Going through the entries below, copy out each line that contains "agent".

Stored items
══════════════════════════════

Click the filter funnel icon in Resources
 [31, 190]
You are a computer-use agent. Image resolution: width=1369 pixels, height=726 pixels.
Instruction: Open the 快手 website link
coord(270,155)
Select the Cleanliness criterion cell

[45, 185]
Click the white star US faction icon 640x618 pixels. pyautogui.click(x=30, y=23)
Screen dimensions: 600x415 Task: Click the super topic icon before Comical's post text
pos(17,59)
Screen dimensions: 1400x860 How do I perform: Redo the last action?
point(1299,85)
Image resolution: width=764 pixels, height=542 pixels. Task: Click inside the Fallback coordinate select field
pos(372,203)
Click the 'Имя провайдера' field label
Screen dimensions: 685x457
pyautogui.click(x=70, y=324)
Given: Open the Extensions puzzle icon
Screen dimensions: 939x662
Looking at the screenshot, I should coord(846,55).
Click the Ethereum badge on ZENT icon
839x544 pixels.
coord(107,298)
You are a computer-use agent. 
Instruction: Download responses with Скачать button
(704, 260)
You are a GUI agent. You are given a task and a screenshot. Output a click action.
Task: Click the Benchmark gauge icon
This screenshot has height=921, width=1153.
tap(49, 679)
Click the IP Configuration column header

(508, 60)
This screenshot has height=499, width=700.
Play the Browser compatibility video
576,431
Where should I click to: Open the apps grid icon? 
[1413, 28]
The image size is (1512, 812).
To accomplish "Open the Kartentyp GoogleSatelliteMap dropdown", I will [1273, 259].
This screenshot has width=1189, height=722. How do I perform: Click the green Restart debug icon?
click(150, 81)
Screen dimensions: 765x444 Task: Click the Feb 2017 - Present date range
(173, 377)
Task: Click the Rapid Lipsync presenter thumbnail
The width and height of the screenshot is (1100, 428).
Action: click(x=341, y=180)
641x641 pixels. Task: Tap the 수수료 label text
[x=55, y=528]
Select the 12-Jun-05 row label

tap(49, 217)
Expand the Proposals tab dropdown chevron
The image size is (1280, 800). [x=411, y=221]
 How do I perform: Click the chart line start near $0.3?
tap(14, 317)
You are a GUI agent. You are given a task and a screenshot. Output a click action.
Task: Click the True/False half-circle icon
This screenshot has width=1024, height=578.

══════════════════════════════

* _Output for this task_:
You are a computer-use agent. Image resolution: width=1369 pixels, height=726 pixels.
You are a computer-use agent. 
You are a GUI agent. You are given a task and a screenshot. Output a click action.
You are a GUI agent. You are given a task and a screenshot. Output a click action.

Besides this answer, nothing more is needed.